Pictures are not part of the copy. Set down exactly the lines from the one containing "Task: Click the" through the last line of the material below.

====

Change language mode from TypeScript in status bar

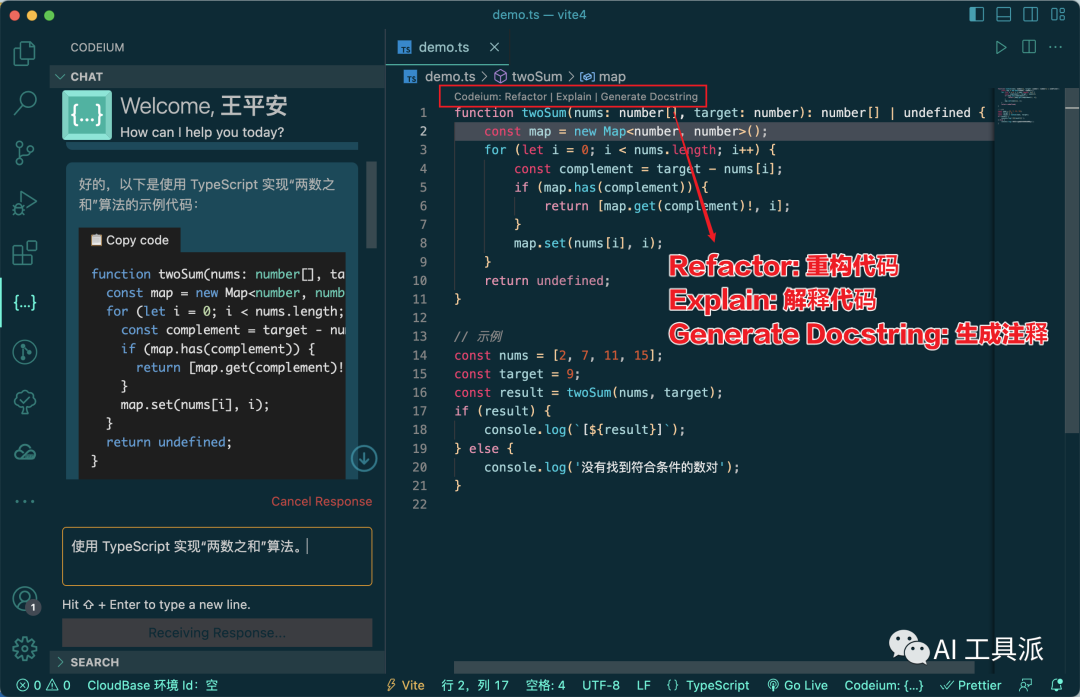click(x=717, y=685)
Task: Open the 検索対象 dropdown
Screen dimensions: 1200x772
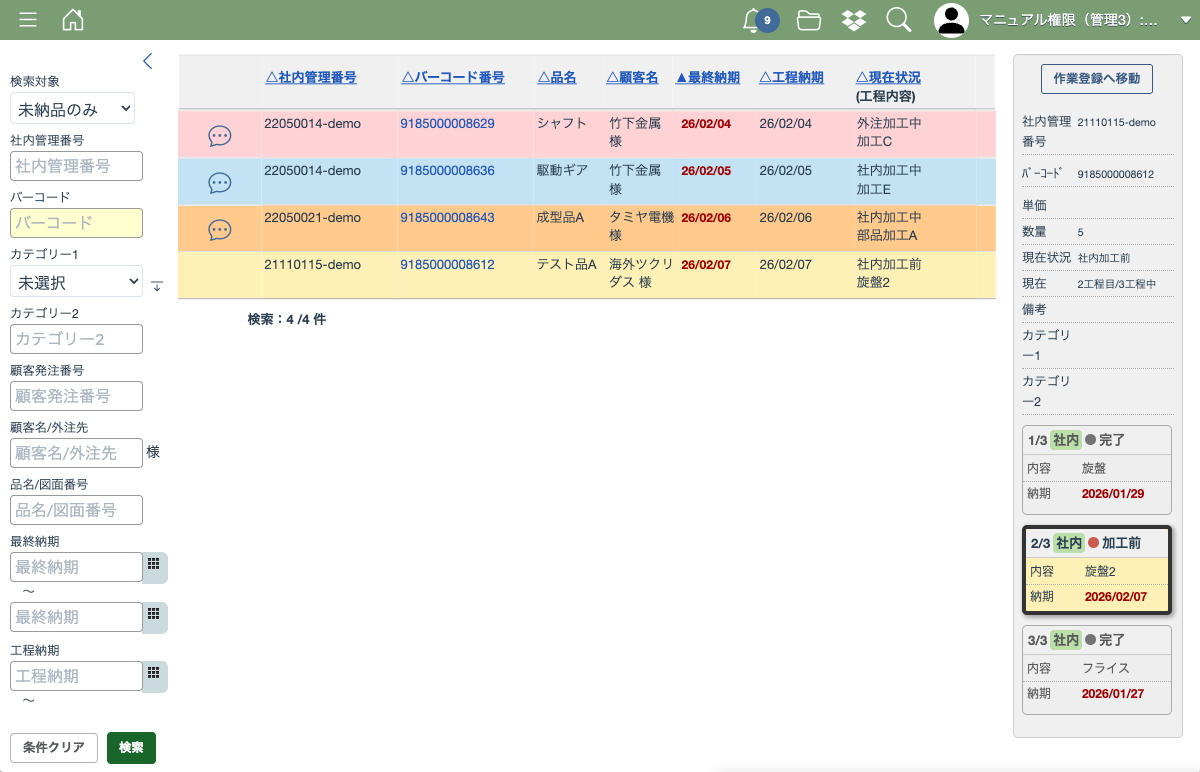Action: (72, 108)
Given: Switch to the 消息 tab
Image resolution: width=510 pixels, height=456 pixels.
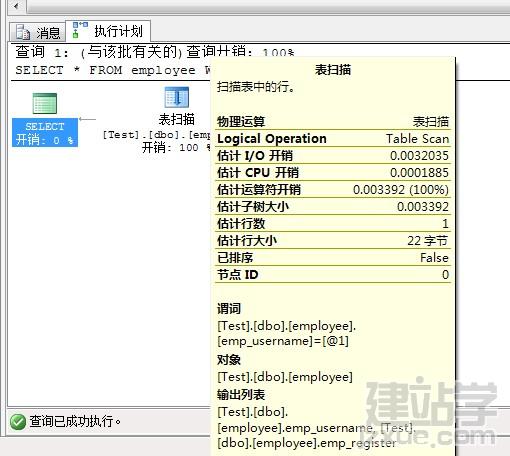Looking at the screenshot, I should click(37, 32).
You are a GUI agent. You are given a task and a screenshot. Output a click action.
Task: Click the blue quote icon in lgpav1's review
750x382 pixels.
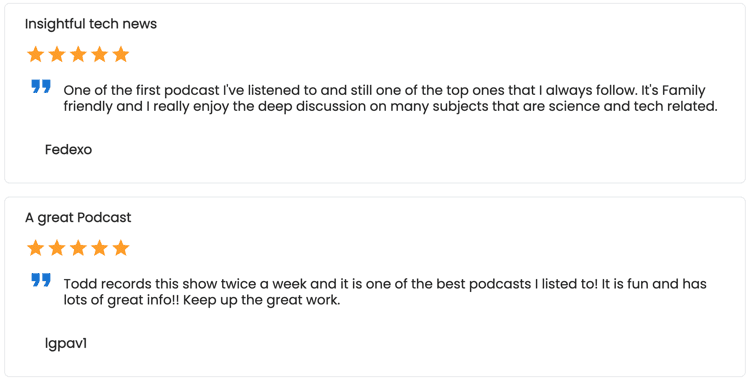point(41,280)
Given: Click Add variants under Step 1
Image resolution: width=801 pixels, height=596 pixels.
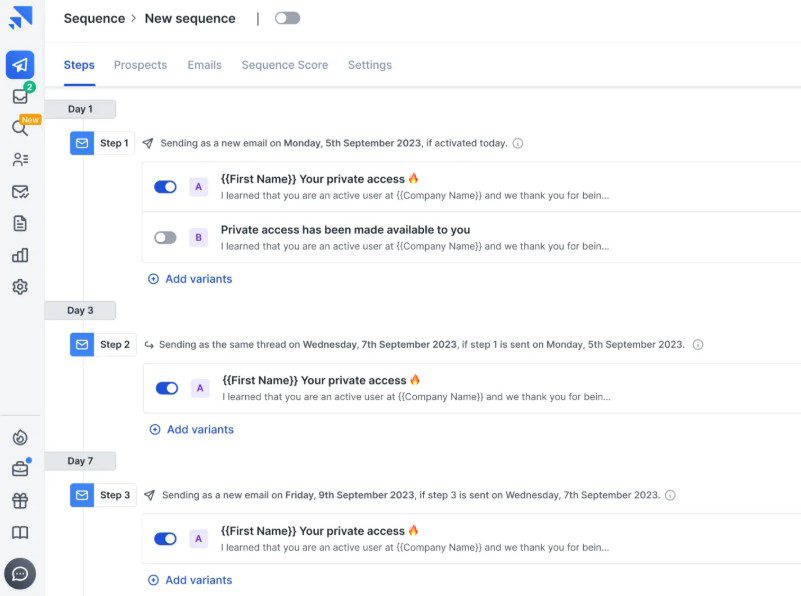Looking at the screenshot, I should [x=190, y=279].
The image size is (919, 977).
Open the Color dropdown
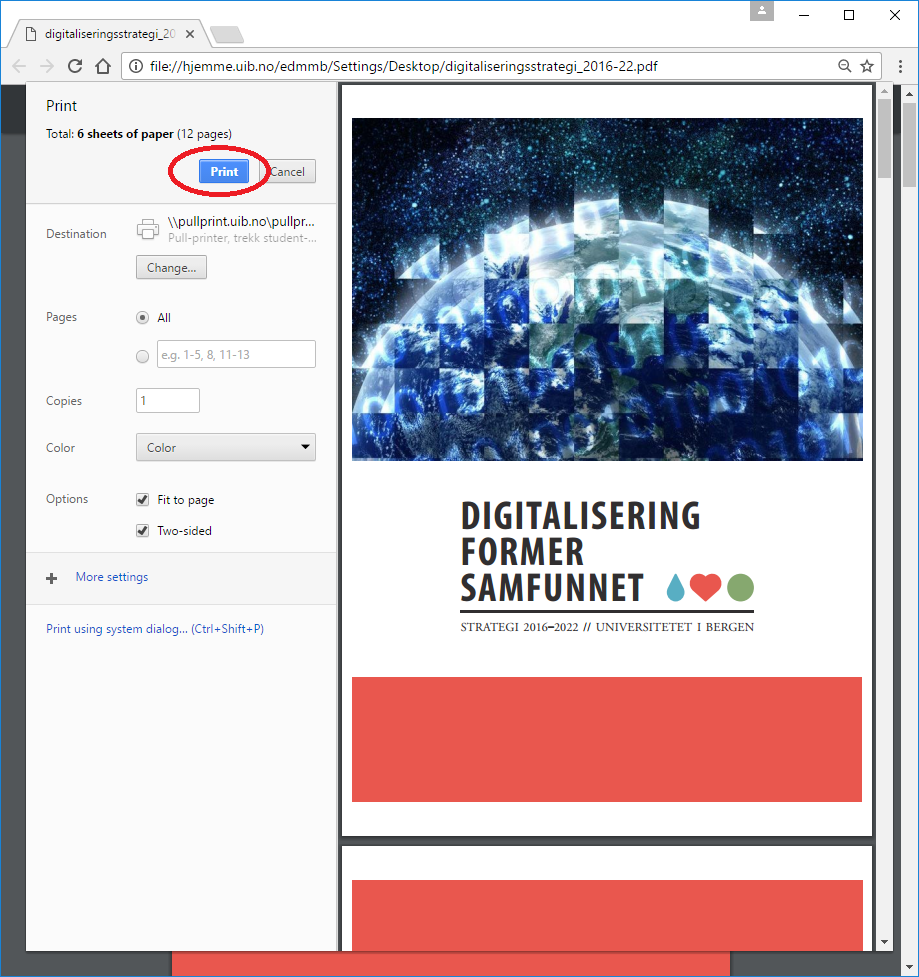(225, 448)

====

### Exercise answer
Task: Click the blue quote icon in lgpav1's review
750x382 pixels.
point(41,280)
Given: Click Add variants under Step 1
Image resolution: width=801 pixels, height=596 pixels.
Looking at the screenshot, I should [x=190, y=279].
The image size is (919, 977).
Open the Color dropdown
(225, 448)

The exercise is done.